# [Document segment]
Steffen Richter/Harvard University
Figure 1: An aerial view of the BICEP2 experiment at the South Pole.

Remarkably, the large-scale Universe can be adequately described by a model involving only a handful of parameters. This lambda cold dark matter (LCDM) model postulates that the expansion of the Universe is driven by the presence of two dark components—dark energy and dark matter—and that the galactic structure we observe today was sourced by small density variations in the very early Universe. However, cosmologists expect that these primordial density fluctuations were accompanied by fluctuations in the fabric of spacetime itself. These gravitational waves could be observed through a predicted signal in the cosmic microwave background (CMB). The BICEP/Keck Collaboration, which has been a frontrunner in the search for this illustrious signal, reports on its latest data set, finding no evidence of gravitational waves [1]. The resulting limits further constrain a class of popular model predictions, which suggests we are either closing in on a detection or reaching a crossroads where different inflation models and perhaps alternative scenarios need to be considered. In addition, the analysis shows that researchers properly understand the astrophysical contaminants that obscure the search for this relic signature. By reducing uncertainties about this contamination, we should have greater confidence in any future claims of a detection.

# [Supplied data]
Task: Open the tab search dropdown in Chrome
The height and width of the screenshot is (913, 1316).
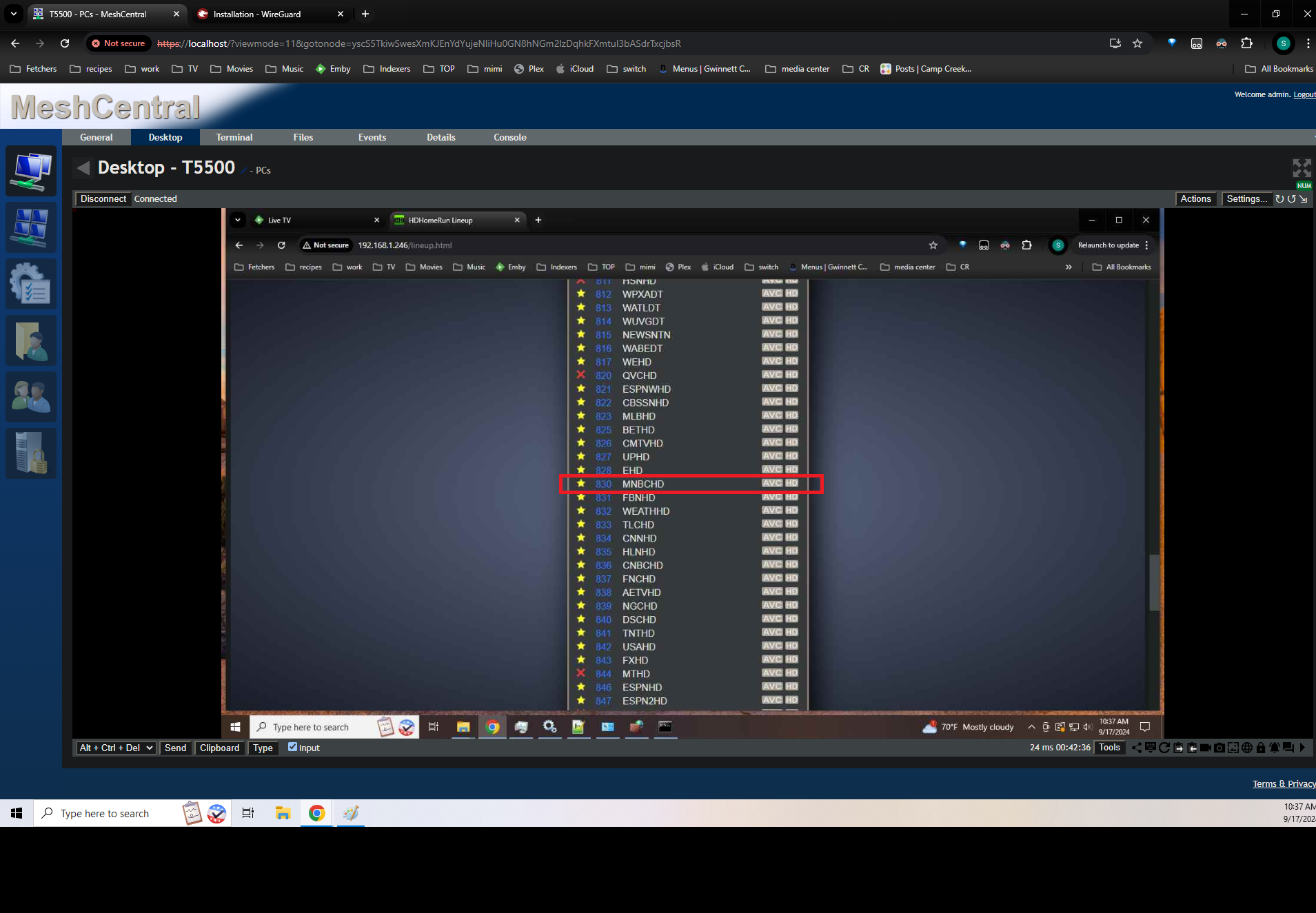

* * *

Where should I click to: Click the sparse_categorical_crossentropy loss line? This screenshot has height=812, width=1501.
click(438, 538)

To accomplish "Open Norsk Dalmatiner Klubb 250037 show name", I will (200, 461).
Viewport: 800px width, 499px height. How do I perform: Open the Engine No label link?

# [Aim 1]
In the passage about the BICEP/Keck search for primordial gravitational waves, which two dark components does the LCDM model say drive the expansion of the Universe?
# [Aim 2]
Write the next part of the passage about the BICEP/Keck search for primordial gravitational waves, picking up after its final sentence.

# [Final result 1]
Dark energy and dark matter.

# [Final result 2]
A robust detection of relic gravitational waves would confirm that our Universe was likely shaped by a mechanism known as inflation. Inflation was introduced in the early 1980s to solve some of cosmology’s biggest conundrums, and to this day, it is the most widely accepted and plausible theory of the early Universe. If that theory is correct and gravitational waves filled the early Universe, then cosmologists expect a distinct pattern, called B modes, should be imprinted in the CMB [2]. In 2014, the BICEP experiment at the South Pole (Fig. 1) reported possible evidence of B modes, but the signal turned out to be merely a result of dust in our own Galaxy producing CMB-like radiation. While this was a disappointment, it concentrated efforts on the dust problem (see Hunting Season for Primordial Gravitational Waves).

In principle, the CMB and dust can be distinguished because they differ spectrally. Over the years, researchers from the BICEP experiment and a joint project called the Keck Array have developed dust models using data at different frequencies. By removing the estimated dust contribution, the BICEP/Keck Collaboration has been able to place a progressively tightening bound on the gravitational-wave contribution. This bound is typically given in terms of the tensor-to-scalar ratio r, which characterizes the amplitude of gravitational waves relative to that of density waves. Before BICEP/Keck, the tensor-to-scalar ratio was known to be less than 0.11, based on CMB observations by the Planck satellite [3]. With BICEP/Keck data, the bound dropped to r<0.09 in 2016 [4] and then to r<0.07 in 2018 [5]. Earlier this year, an analysis of Planck data pushed the bound lower [6], and now the latest results from BICEP/Keck provide the tightest constraint yet, r<0.036 [1]. The BICEP/Keck team have shrunk this limit by combining data at three frequencies (96 GHz, 150 GHz, and 220 GHz) from their own experiment, complemented by archival data from the WMAP and Planck satellites.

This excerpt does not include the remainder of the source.